**AIM OF THE EXERCISE**: Please render the lines as a numbered list, starting at the first line and ending at the line that contains "click(30, 45)". Leave out blank lines and the pictures.

**SOURCE RECORDS**:
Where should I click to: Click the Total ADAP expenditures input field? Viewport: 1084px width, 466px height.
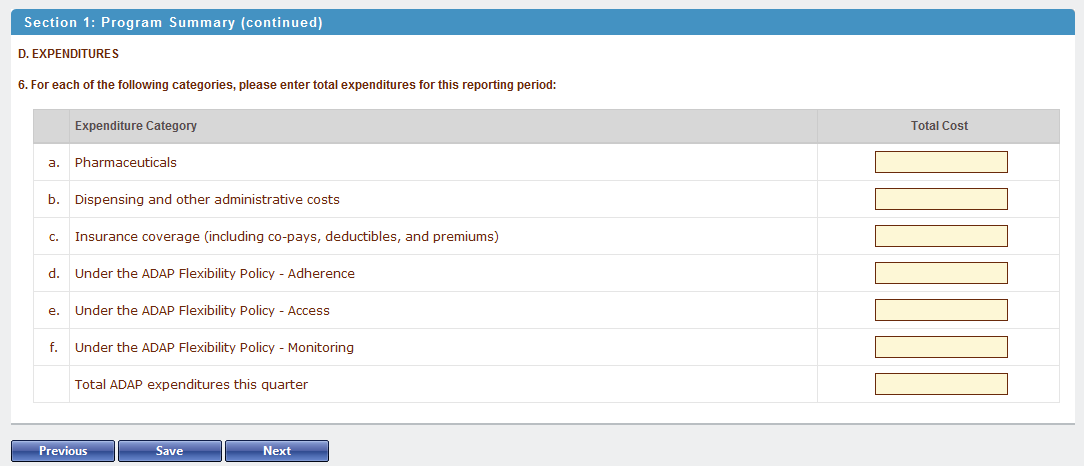point(941,384)
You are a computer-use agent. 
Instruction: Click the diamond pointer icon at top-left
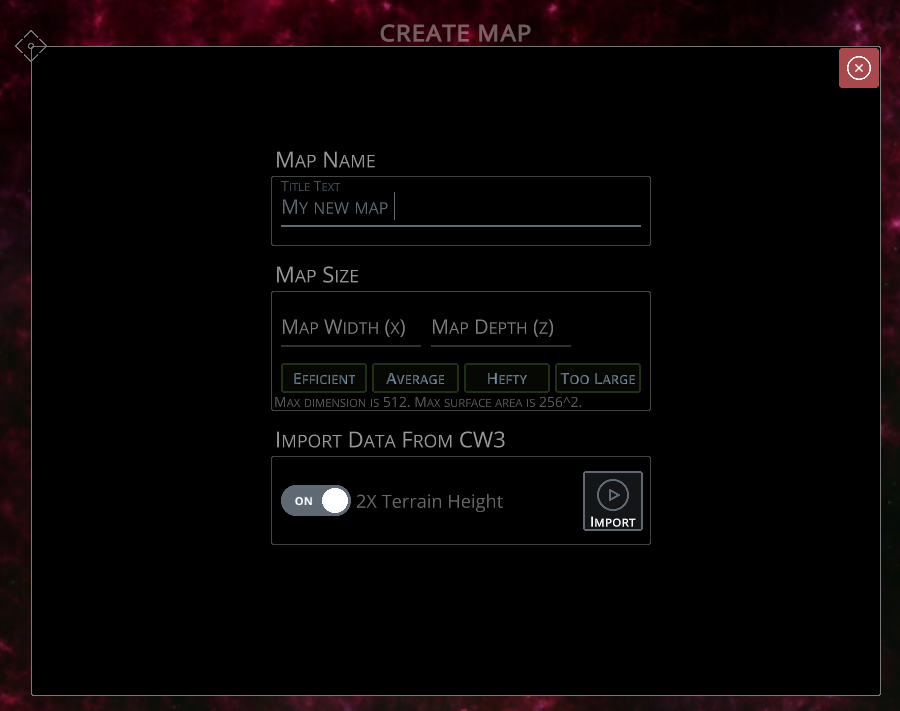click(30, 45)
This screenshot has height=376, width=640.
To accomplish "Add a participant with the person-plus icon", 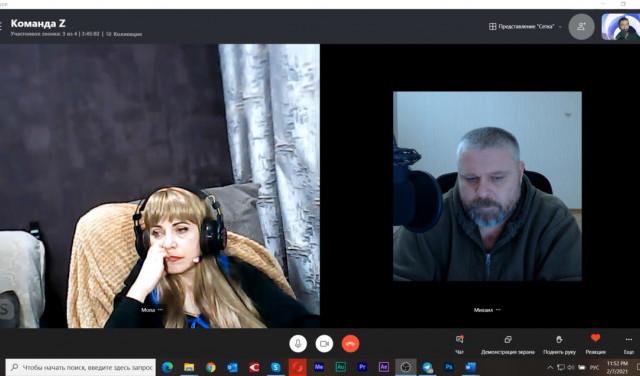I will tap(581, 27).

**EXERCISE RESPONSE**:
1. Where should I click to: Click the Total ADAP expenditures input field? Viewport: 1084px width, 466px height.
2. point(941,384)
3. You are a computer-use agent. 
4. Instruction: Click the diamond pointer icon at top-left
5. click(30, 45)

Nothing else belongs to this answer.